◆ **Document passage**:
================================

A student contribution to the REU blog.

Rivers. Insects. New York. 

Those were the three words that came to mind when I thought about my summer plans to undertake a Research Experience for Undergraduates (REU) project with Cary Institute. I was set to collect and study aquatic insects at the Hubbard Brook Experimental Forest in New Hampshire, to learn how they are being impacted by climate change. That was before COVID-19 shifted everyone’s plans. Looking back on the past 12 weeks, three different words surface:  

Resiliency. Friendship. Mentorship. 

Defined as the ability to adjust to adversity or change, the term ‘resiliency’ has been embraced by everyone involved in Cary’s virtual REU program. 

Although we are living in difficult times, I believe we can grow as a result. As someone who feels anxious when presented with uncertainty, I have been constantly tested since the beginning of the COVID-19 pandemic. Waiting for things to go back to normal is frustrating when you don’t know when that will happen, especially if you’re away from family. However, I’m inspired by the other REU students, our mentors, and all the scientists working with us, who continue to do their jobs with optimistic attitudes – and encourage me to do the same. 

Victoria Martinez.

A personal silver lining to the REU program going virtual was that I got to spend a lot of time learning how to program using R. I know this is a skill I will need throughout my career as a scientist. My project focused on analyzing the effects of the Clean Air Act Amendments of 1990 on stream macroinvertebrate communities in New Hampshire. This required intensive data synthesis. I had to download data from federal and state sources, learn how to ‘clean’ it, and translate my findings visually.

================================

◆ **Recorded information**:
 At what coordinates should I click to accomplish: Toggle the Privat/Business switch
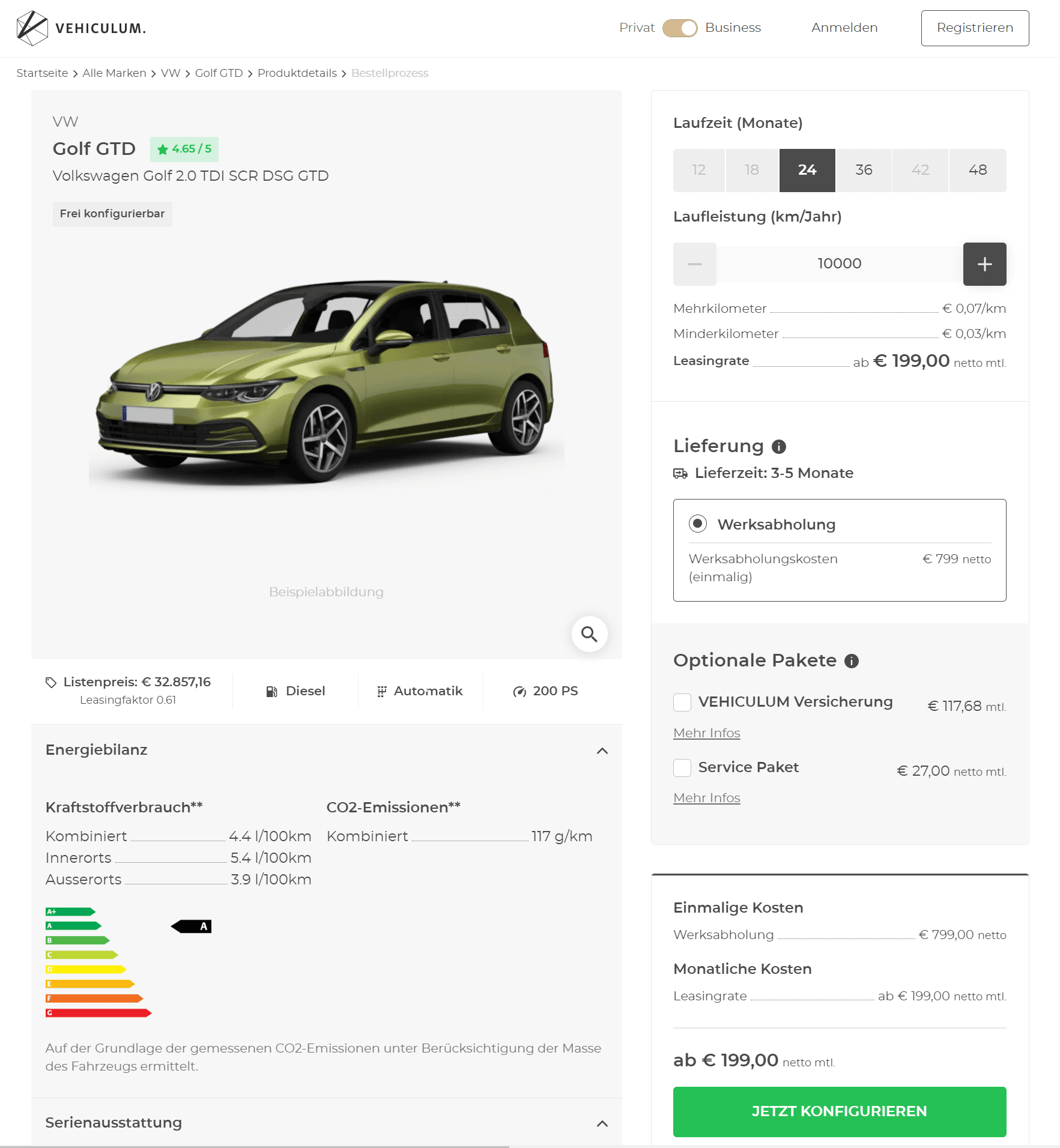coord(680,28)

================================

◆ **Exercise tasks**:
1 - Answer the following about the REU blog post, using only what it states.
(a) Where was the student originally set to collect and study aquatic insects?
(b) What three words surface when the student looks back on the past 12 weeks?
(c) Which legislation's effects on stream macroinvertebrate communities did the project analyze?
2 - Proceed with the REU blog post, writing on from its final sentence in the same first-person voice.

◆ **Results of the tasks**:
1 -
(a) At the Hubbard Brook Experimental Forest in New Hampshire.
(b) Resiliency, friendship, and mentorship.
(c) The Clean Air Act Amendments of 1990.

2 -
We found that there is a strong correlation between stream pH and mayfly diversity in the streams we studied. Streams with a higher pH are less acidic and are therefore more hospitable to a greater diversity of mayflies. Aquatic insects play an important role in stream ecosystems. They are the base of stream food webs and feed other organisms like fish, birds, and salamanders. Reducing stream acidity can help them thrive. Unfortunately, we found that only 13% of the New Hampshire streams in our study have become less acidic since the passage of the Clean Air Act Amendments of 1990. This indicates that the other drivers of pH, such as land use and possibly climate change, may limit stream recovery to declines in acid deposition in the region. 

A special element of this program is the bond that formed among the REU students. Although we could not be together physically, we managed to get to know each other during virtual meetings with the REU program coordinators, Zoom calls with our postdoc mentors, and weekly Google Hangouts on Monday evenings. From the time we were introduced, I felt like I belonged in the group. I’m grateful for the chance to develop these friendships, albeit from afar. I look forward to the day we are able to meet in person. 

REU virtual meeting
REU students meeting virtually for a workshop via Zoom.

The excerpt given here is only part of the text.